**SELECTED EXTRACT:**
--

Drew: I want to shift slightly to talk about the current legislative and cultural backslide against trans people, against us. Witnessing this do you feel like well things used to be so much worse and this is just how it goes or do you feel more like shit we finally got there and now it’s getting bad again. Where are you at emotionally?
Murray: Because I am older, it hasn’t always been rosy. And it does feel like we’re going back to a time when gay and trans people were protesting in the streets. But I struggle on a daily basis to try not to buy into the ruse of it all. I honestly believe that it is a minority of people that feel hatred and want to harm us and want to erase us and take away our rights and healthcare. I do feel it’s a minority. That said, looking at the news today the reality is that things are being passed. It’s real. Laws are getting changed. That’s the scary part. And on a daily basis I have to remind myself to turn anger into action. What can my action be? How can I as a person in the community, as an elder person in the community, be of service? And I really think that my whole thing is — and this kind of goes back to me in elementary school — I want to show people one-on-one or in a group or through Fred or by being a host on a TV show that I’m just a human being. We breathe the same air, we eat the same bad foods, I don’t like to exercise, I’m a human being first.
Cardi B tweeted something like I don’t know what everyone’s problem is, everyone has a gay best friend, everyone has a gay cousin, and if you’re homophobic you’re ugly. Most of the people who are spewing this hate don’t even know any trans people. I want to be the guy that they meet or who they see on TV and they go oh hey this is just a human being, a person with a heart. The same problems, the same issues. I want to build a bridge with my anger. I want to turn it into a handshake.
Drew: Does that ever get exhausting? I know sometimes when I go out into the world, especially in certain places, I can feel this pressure to be super friendly because if I’m the first trans person someone is meeting or the only one they’re going to talk to this month I need to make a good impression. And that can be exhausting. How do you deal with the burden of that?
Murray: I find other things more exhausting. The misgendering. Even when I’m in full drag, in a completely queer space, I’m sometimes still called a girl, people use she and her. I could go on and on. It blows my mind. And that’s in our own community. Then out in the world, forget it. That’s a whole other story. And I’m not necessarily the type of person who is a corrector. I usually have a three strike policy and then I’m like okay time to get the schoolbook out.
But in response to what you’re saying about having to be friendly, this is how I feel: I need to be myself and I actually am a very upbeat, friendly, warm person. My first instinct is actually to dull that. Because enemy! enemy! danger! homophobe! transphobe! So I have to dig deep to remain who I am even in the face of a threat.
Drew: I love that.
Murray: And then most of the time, we can reach some sort of human understanding.
Drew: The last thing I want to ask you is a very broad question.
Murray: Well, I love broads!
Drew: (laughs)
Murray: (laughs)
Drew: What does showbiz mean to you?
Murray: It has many meanings! One example is you’re on tour, you’re doing great, the show starts at 7 o’clock, and then the bus doesn’t show up. And you look at your friend and you’re like, “Showbiz.” Right? Or you’re watching Judy Garland and she’s doing her thing and you’re like, “Showbiz! Now that is showbiz!”
To me, showbiz means the spotlight is on you. And not only is the spotlight on you, but you’re feeling the light. You’re feeling the light and then you’re giving the light. And when you’re feeling the light and giving the light, hey, maybe you share a couple of things that might help somebody else out. But then when things go wrong and you can’t fucking believe it even though showbiz is a pain in the ass most of the time, well, that’s showbiz too.

--

Pixel coordinate grounding data
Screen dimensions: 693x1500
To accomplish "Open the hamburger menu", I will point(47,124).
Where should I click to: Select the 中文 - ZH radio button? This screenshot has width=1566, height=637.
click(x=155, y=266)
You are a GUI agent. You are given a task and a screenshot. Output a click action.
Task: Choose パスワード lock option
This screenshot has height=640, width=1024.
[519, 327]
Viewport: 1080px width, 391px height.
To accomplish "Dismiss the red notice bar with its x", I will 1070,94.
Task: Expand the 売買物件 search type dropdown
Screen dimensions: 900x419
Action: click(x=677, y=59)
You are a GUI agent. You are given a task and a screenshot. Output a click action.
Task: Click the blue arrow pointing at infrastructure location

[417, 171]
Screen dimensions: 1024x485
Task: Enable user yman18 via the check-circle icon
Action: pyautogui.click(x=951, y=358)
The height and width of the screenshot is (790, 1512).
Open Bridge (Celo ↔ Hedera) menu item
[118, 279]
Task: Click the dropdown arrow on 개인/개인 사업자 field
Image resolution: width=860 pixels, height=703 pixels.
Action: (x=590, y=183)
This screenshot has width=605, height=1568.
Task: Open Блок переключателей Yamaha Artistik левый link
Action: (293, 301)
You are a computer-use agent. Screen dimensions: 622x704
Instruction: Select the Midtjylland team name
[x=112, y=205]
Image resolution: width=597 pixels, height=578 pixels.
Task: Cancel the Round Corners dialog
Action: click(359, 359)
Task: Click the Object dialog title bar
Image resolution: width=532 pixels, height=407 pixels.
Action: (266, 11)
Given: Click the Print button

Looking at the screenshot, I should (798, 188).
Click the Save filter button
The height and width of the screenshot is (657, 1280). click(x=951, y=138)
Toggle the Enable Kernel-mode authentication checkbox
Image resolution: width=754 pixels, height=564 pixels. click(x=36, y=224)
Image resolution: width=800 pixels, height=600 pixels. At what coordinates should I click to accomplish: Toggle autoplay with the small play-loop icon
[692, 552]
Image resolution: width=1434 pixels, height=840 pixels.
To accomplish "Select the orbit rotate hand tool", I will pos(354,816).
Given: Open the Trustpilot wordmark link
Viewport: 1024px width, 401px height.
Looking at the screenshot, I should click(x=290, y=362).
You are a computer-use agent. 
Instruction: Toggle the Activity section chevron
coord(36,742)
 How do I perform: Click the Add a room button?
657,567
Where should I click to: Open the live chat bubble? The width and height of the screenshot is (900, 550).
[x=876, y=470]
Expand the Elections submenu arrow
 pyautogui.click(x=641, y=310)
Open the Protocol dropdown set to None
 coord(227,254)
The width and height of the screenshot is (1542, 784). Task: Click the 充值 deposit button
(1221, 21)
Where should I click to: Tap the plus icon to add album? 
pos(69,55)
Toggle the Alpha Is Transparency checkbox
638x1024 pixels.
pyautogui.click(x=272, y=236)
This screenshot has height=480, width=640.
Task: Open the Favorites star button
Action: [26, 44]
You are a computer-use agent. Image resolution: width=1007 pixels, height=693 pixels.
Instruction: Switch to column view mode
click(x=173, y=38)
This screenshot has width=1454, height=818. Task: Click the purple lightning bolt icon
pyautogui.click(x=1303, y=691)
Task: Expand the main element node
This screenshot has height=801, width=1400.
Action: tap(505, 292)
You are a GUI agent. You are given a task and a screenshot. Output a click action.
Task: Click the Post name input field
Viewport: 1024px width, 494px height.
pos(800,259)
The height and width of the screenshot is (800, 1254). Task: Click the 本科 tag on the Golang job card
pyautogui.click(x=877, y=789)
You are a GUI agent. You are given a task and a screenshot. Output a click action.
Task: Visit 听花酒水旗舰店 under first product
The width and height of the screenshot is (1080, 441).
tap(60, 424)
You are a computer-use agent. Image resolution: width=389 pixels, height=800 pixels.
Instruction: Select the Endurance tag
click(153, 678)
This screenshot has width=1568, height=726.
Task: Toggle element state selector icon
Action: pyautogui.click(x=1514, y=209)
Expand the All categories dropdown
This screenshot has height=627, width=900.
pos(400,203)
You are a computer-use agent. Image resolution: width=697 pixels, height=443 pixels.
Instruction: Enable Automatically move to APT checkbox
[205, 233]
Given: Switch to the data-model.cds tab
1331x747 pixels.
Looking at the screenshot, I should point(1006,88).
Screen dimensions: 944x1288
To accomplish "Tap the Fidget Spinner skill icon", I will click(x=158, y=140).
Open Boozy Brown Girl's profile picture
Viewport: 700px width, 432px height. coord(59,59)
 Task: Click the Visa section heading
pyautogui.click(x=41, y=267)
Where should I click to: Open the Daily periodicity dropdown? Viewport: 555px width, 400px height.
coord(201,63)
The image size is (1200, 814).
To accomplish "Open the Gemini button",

--

**TASK OBJECTIVE:**
Answer these questions about the interview above, which is placed before the listing.
(a) Does Murray believe that most people, or a minority, feel hatred and want to harm trans people?
(b) What policy does Murray usually follow before correcting someone?
(c) Whose performance does Murray give as an example of "Now that is showbiz!"?

**FINAL ANSWER:**
(a) A minority.
(b) A three strike policy.
(c) Judy Garland's.